Since new data sources are often not gathered for statistical purposes, they require substantial methodological and quality-related processing, in order to comply with the standards of official statistics. Thus, advanced data science competencies have to be developed in the NSOs, which naturally links to supporting relationships with academia and research institutes.

The paper explores ways to assist NSOs in identifying needs and developing various aspects of capacity for using new data sources through the work of the Regional Hubs on Big Data and Data Science, and how partners, such as academia, can support these processes.

Regional Hubs have been established in cooperation with the UN Committee of Experts on Big Data and Data Science (UN-CEBD) in four regions – Africa, Asia and the Pacific, Latin America and the Caribbean, and Western Asia. Their goal is to foster the use of non-traditional data and data science by the NSOs in their respective regions.

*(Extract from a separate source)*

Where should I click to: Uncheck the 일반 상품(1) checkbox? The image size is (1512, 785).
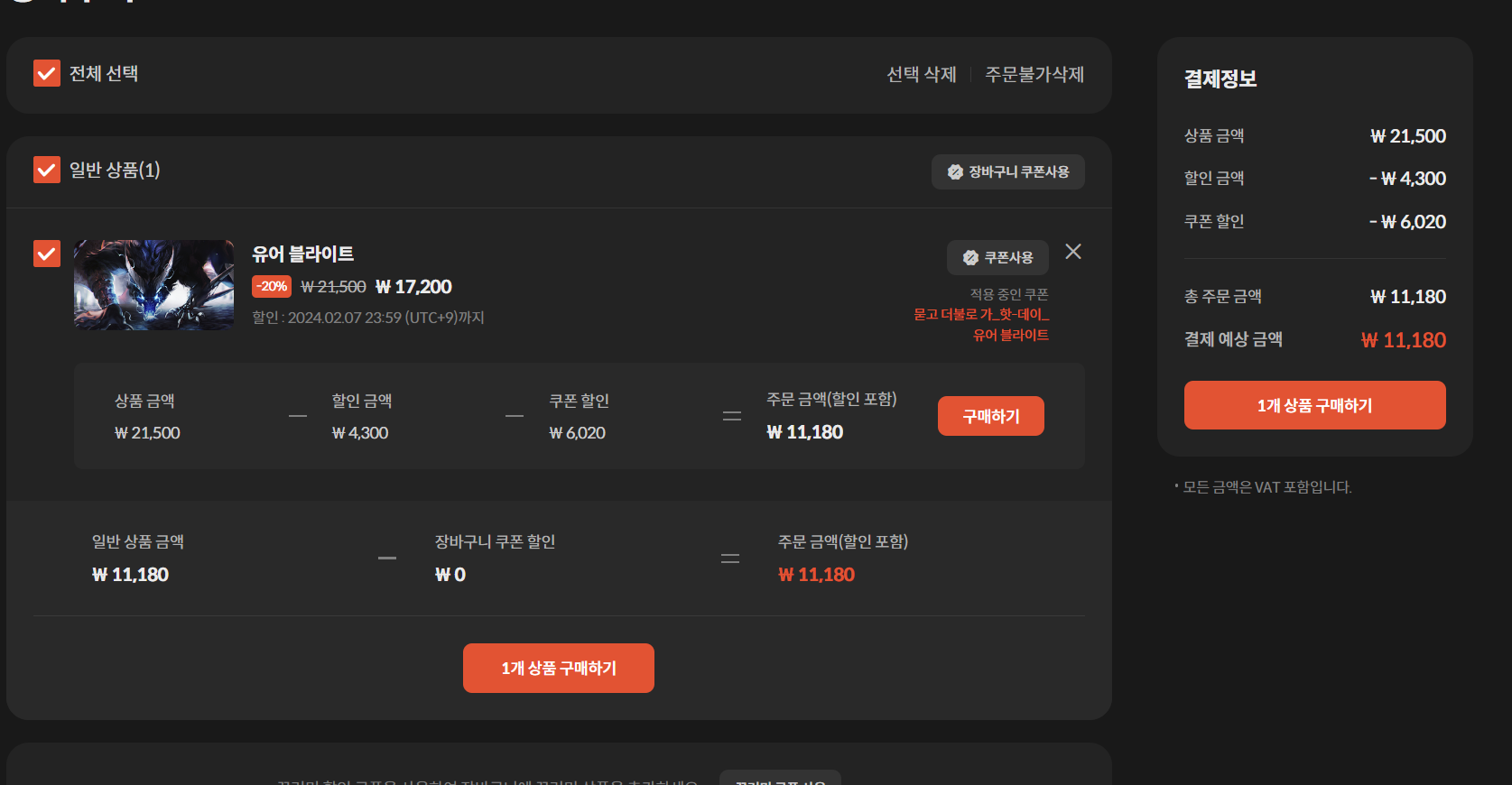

Data science capacity building is a particularly complex and multi-faceted task, due to different starting conditions of NSOs in different regions. The work involves a number of instruments, including strategic counselling on needs analysis, translated into concrete short- and mid-term strategies, with clearly delineated goals; elaboration of training curricula; delivery of training courses on various topics and aspects related to the use of new data sources; mentoring; and the provision of frameworks and guidelines to develop internal capacity building programs by the NSOs. Cooperation with external stakeholders, such as academia, becomes a vital component of the work of these Regional Hubs. Cooperation with academia is of particular importance, as it facilitates knowledge flow between science and statistical community and may also play a central role in providing learning paths for current and future NSO staff. Hence, such collaboration contributes to accelerating the process of integrating new data sources, methods and techniques by NSOs.